3. EXPERIMENTALRESULTSANDDISCUSSION

We prefer to use two commonly adopted datasets to determine the achievements of our intended approach; the Japanese Female Facial Expression JAFFE (Japanese Female Facial Expression Data Base)[16 ] and the Extended Cohn-Kanade Dataset[18 ].

A. JAFFE Database

A total of 213 images are found in this collection. Each topic consists of ten subjects and seven facial expressions. Growing subject has 20 films and each word involves a pair of to a few films. The seven expressions are angry, happy, disgust, sadness, surprise, fear and neutral severally. The seven expressions of a subject are shown in Fig.2.

Pictures are 256 x 256 during this experiment. We tend to change dimensions in 156 x156 until we deed the facial region from the facial image. Then we are likely to use these methods to remove and change the sections of the face to the same scale.

The measurements of the eyebrushes in our experiments are 52x106, the spatial property of the HOG encoded property is 1x2160. The nose-mouth ratio is 78 x104 and the corresponding HOG-encoded characteristic is also 1x3456. We tend to link the two characteristic vectors to one. The last feature can be a vector of 1x5616.

We tend to adopt a sample-out method to test our technology and equate it with other strategies.

During this process, database with ten subjects, each has some photos. There are ten subjects during this database. Every subject contains a few pictures. From every cluster, we have a tendency to every which way choose 2 or 3 pictures because the check data set and also the remaining pictures as the training set. At last, there are twenty three pictures within the check set and 190 pictures represent the coaching set. The results are shown in Table 1.

Table 1 : Classification Results for JAFFE Dataset

Method Classificati on Rate

Gabor + FSLP 90.2%

LBP 87.5%

Patch based

Gabor 91.6%

Neutral Sad Anger Disgust Fear Happy Surprise

Figure.2. Seven Expressions of One Subject

Proposed

Method 92.3%

In[ 9] local binary patterns were used to represent the facial expression and the Adaboost was used to select the best features.

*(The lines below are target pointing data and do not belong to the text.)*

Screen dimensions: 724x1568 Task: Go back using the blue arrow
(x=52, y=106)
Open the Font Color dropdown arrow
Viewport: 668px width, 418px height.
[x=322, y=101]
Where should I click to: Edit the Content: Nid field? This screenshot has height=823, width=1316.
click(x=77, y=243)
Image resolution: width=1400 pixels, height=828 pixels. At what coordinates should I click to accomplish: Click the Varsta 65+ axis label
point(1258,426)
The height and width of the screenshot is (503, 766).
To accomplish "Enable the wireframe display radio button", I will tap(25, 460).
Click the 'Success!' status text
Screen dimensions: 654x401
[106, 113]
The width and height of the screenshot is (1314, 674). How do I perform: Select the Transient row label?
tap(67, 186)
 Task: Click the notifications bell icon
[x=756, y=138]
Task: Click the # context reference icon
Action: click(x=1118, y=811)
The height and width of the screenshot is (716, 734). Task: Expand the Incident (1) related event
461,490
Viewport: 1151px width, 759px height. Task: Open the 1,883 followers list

The rate of popular classification was 89.1%. In 19 the filtered images were combined with 18 gabor filters in order to cause them, and as characteristic vectors only the amplitudes of the selected points of fiduciary were used. They checked entirely different scores, and the best performance for 91 was therefore. In[ 8], Zhang et al. took the most striking distance decisions to understand face expression.

C. The Extended Cohn-Kanade Dataset

The dataset consists of 123 topics and 593 sets. During this dataset there are seven words and neutral. The seven expressions are angry, happy, sad, surprise, contempt, fear, and disgust. The eight expressions are shown in fig.3 with each of a particular subject. Of the 593 sets, 327 have marks in their entirety. As a result of the sample image, we are trying to use the highest frame of each labeled sequence. Table II shows the frequency of each expression.

Table 2 : Frequency of each Expression in the Extended Cohn-Kanade Dataset

Expression Frequency

Angry 42

Contempt 20

Disgust 62

Happy 26

Surprise 72

Sad 30

Fear 88

Figure.3 The Eight Expressions for different subjects in CK+ Dataset

Remember that the neuronal output of the experiments is omitted. In our JAFFE dataset studies, we tend to follow the same strategy. The image's first dimension is 640x490. We can detect the initial face and change the face size to 256x256. When we try to get the region of the nose, the eyes can be realized and the faces are removed. The eyebrow's total scale is 74x150 and therefore 130x128 nose-mouth Down sampling of the facial components collected is used to scale the spatial property before the HOG

can be used. Ultimately, the HOG eye-brow half encoded choices are one to a 864 vector, including the HOG nose-mouth part encoded options are 1x1764 vector. The last function could be a vector 1x2628.

We tend to divide images into two sets in the present experiment. The first thing is that the training is set up and that the test is conducted jointly. Every way chosen for the test set relates to fifth pictures of each cluster. The other images represent the training package. Eventually, 59 samples for the inspection and 268 for the training are included. We appear to recur ten times the method and establish a specific classification rate in order to reduce the randomness effect. We appear to finally reach an average rating of 88.7 with a variation of ±2.3 percent.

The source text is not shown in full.